A timsTOF fleX (Bruker Daltonics, Bremen, Germany) with a dual ESI-MALDI source was used to acquire all MALDI IMS data.30 A SmartBeam 3D 10 kHz frequency tripled Nd:YAG laser (355 nm) was tuned to provide the optimal signal with the beam scan activated to produce a 16 μm × 16 μm footprint and 8 μm × 8 μm footprint for 20 and 10 μm spatial resolution imaging, respectively. The local laser power was set to 49 or 71% for 20 μm spatial resolution and decreased to 40% for 10 μm (attenuator offset: 0%). Shots remained consistent at 200 per pixel for all experiments. The additional height of the mount and Cryofilm was accounted for by a Galvo scanner offset focus adjustment. The MS was operated in qTOF mode with TIMS deactivated. ESI-L Tune Mix (Agilent Technologies, Santa Clara, CA, USA) was directly infused for mass calibration prior to data acquisition. Positive ion mode data were acquired from m/z 300 to 1500. Additional MS parameters are included in the Supporting Information (Table S1).
MALDI FT-ICR IMS.
High-mass-resolution data were acquired on an FT-ICR MS system from a portion of thaw-mounted bone marrow to obtain high mass accuracy for lipid assignment. A 15T solariX FT-ICR mass spectrometer (Bruker Daltonics, Bremen, Germany) equipped with a Smartbeam II 2 kHz frequency tripled Nd:YAG laser (355 nm) was used. The laser was focused on tissue by adjusting the z-position of the MALDI plate. The laser power, shot count, and pixel size were set to 34%, 275, and 100 μm2, respectively. The instrument was mass calibrated using red phosphorus followed by online lock mass calibration to [PC(34:1) + H]+ (m/z 760.5851). Positive ion mode data were acquired from m/z 345 to 2000 with a time domain file size of 1M, which resulted in a mass resolving power of ~140,000 at m/z 760.6. Additional MS parameters are included in the Supporting Information (Table S2).
Histology.
Following post-IMS autofluorescence microscopy, DAN was removed with a pure ethanol wash for 2 min. The sample was stained with hematoxylin and eosin before a cover slip was mounted with a Clearium mounting medium. A bright-field microscopy z-stack image was collected at 20× magnification using the Zeiss AxioScan.Z1 slide scanner.
Data Analysis.
All imaging data were visualized using SCiLS Lab Version 2021 (Bruker Daltonics, Bremen, Germany). Ion images were created using the hotspot removal function without normalization and denoising. With hotspot removal, the intensity scale bar is not given in a traditional 0–100% range but is rather set to an optimal range that is mathematically defined by the 99% quantile of the image. A larger scale typically correlates to a less abundant ion unless the range has been noted to be manually adjusted. Regions of interest were drawn around the bone marrow using inherent tissue contrast from ion images. These intramedullary cavity regions were used to compare signals between samples. All boxplots were derived from SCiLS by plotting an intensity value for each pixel. Mean intensity values were extracted from peaks in the mean spectrum of a given region. A peak list was generated and matched with lipids from the LIPIDMAPS database to identify intense ions based on mass accuracy with a <1 ppm mass error tolerance (Table S3).31,32
RESULTS AND DISCUSSION
Tissue Preparation for Multimodal Molecular Imaging.

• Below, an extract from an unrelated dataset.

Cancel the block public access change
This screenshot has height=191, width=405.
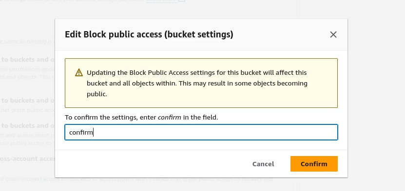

Cryofilm 3C 16UF maintained its adhesive properties at −25 °C (cryosectioning temperature) and enabled reproducible murine femur sections of 8 μm thickness (Figure 1A). Cryosectioning mineralized and unfixed bone without an adhesive led to tissue loss and distortion that is visible without magnification (Figure S1). For high spatial resolution analysis, it is imperative that the tissue maintains its structure to preserve the spatial accuracy of MALDI IMS data. After adhering the tissue section, single-sided Cryofilm was mounted flat onto a glass slide using an optically transparent glue that has minimal fluorescence interference at wavelengths used with DAPI, DsRed, and EGFP (Figure 1A). Substrate and adhesive transparency are required for multimodal imaging experiments where bright-field and fluorescence microscopy can be used to annotate the functional structures and cell types within the tissue. If the mount inherently produces a fluorescent background, then it would be more challenging to identify morphological structures without additional stains, many of which are incompatible with mass spectrometry analysis. Furthermore, a mount that minimizes air bubbles and promotes a level tissue surface is necessary for MALDI IMS to limit topographical changes that can lead to defocusing of the laser at the tissue surface. Overall, the mounting adhesive and Cryofilm are ideal for generating reproducible bone samples that are compatible with MALDI IMS and microscopy modalities.
Figure 1.
Methods for preparing adhesive-bound, fresh-frozen femur sections lead to differences in bone marrow morphology and signal intensity of biomolecules. (A) Overview of sample preparation that is compatible with MALDI IMS and microscopy modalities: cryosectioning (I. apply film, II. cut section), mounting, and preparing sections (I. thaw-mount, II. freeze-dry). (B–D) Merged channel autofluorescence images (left) and ion images of [PC(34:1) + H]+ (m/z 760.59; right) highlight the morphological damage and lipid signal between thaw-mounting, freeze-drying, matrix sublimation, and matrix spraying. (B) Thaw-mounting and subliming matrix yield large bone marrow cracks. (C) Freeze-drying and subliming matrix result in less pronounced cracks but worse signals. (D) Freeze-drying and spraying matrix recover signals with an additional sacrifice to morphology. (E) Boxplots recapitulate intensity differences of [PC(34:1) + H]+ (m/z 760.59) between sample preparation methods. Boxplots represent the range and interquartile range of a molecule’s intensity values, which are derived from all pixels within a singular intramedullary cavity. These MALDI IMS data were collected in positive ion mode at a 20 μm spatial resolution. Ion images were not normalized for intensity comparisons between tissue sections.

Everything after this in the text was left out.